Record extracts:
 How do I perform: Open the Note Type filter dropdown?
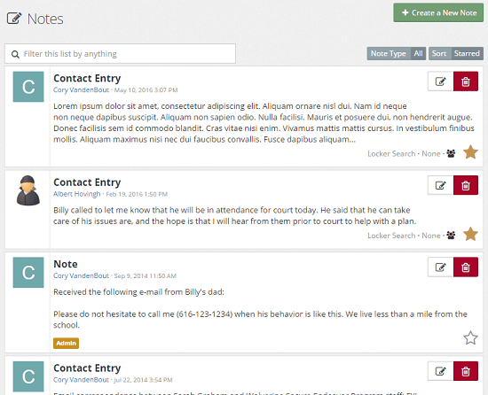397,53
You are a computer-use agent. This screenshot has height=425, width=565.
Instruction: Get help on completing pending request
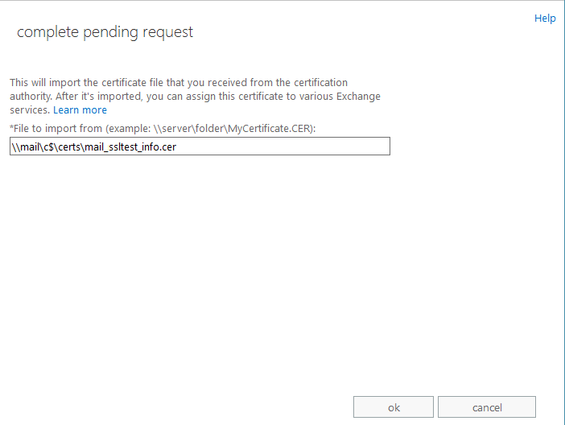point(545,18)
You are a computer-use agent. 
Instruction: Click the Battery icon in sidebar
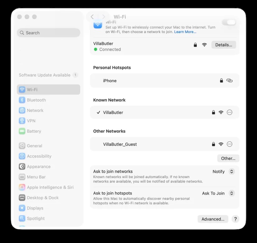(x=22, y=131)
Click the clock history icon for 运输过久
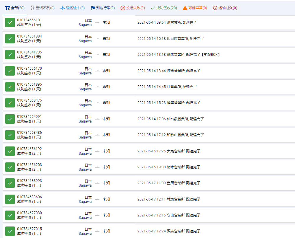The height and width of the screenshot is (238, 295). (215, 8)
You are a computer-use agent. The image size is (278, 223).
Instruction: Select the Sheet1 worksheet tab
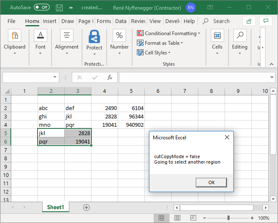click(56, 207)
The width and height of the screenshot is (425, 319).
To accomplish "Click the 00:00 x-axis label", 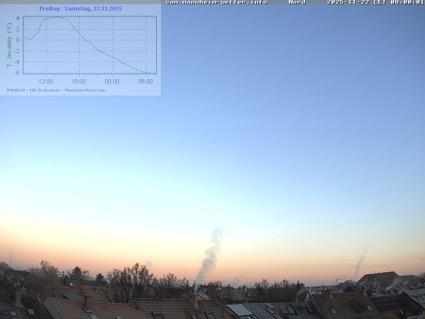I will point(112,81).
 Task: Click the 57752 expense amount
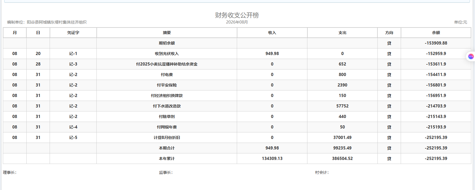(342, 106)
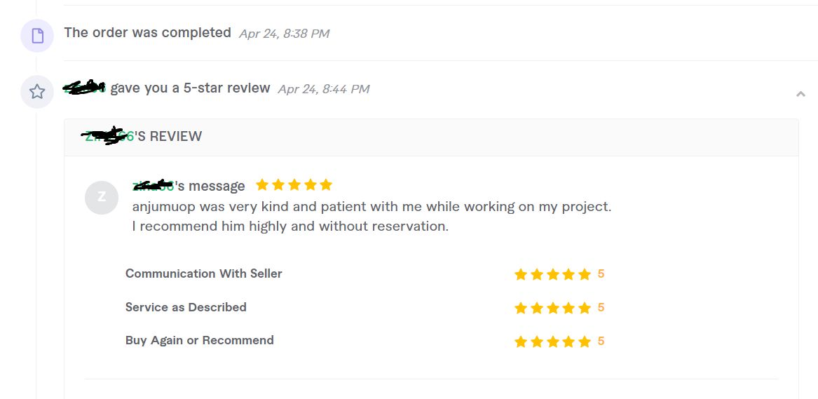Screen dimensions: 818x399
Task: Click the 'S REVIEW' header bar
Action: pyautogui.click(x=431, y=137)
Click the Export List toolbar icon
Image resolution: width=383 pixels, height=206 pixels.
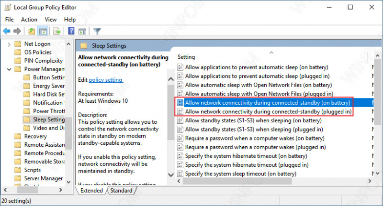click(x=56, y=31)
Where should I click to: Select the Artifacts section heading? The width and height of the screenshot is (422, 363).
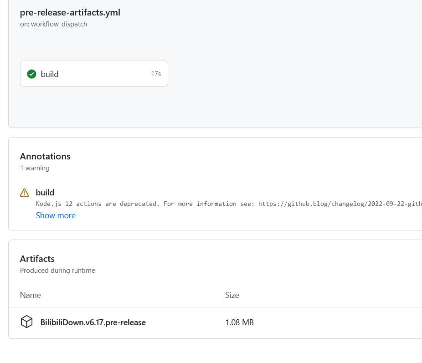(37, 259)
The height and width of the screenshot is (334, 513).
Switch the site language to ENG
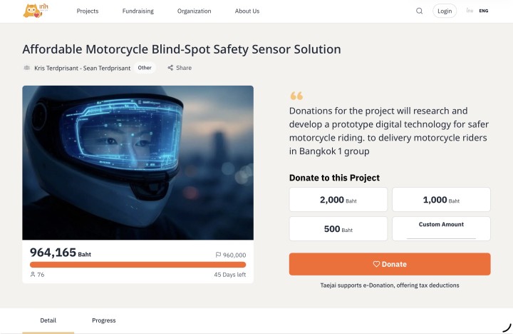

Directions: Look through the material and copy each line that has "agent".

Answer box:
You are a computer-use agent. This screenshot has height=425, width=565.
You are a computer-use agent. 
You are a computer-use agent. The image size is (278, 223).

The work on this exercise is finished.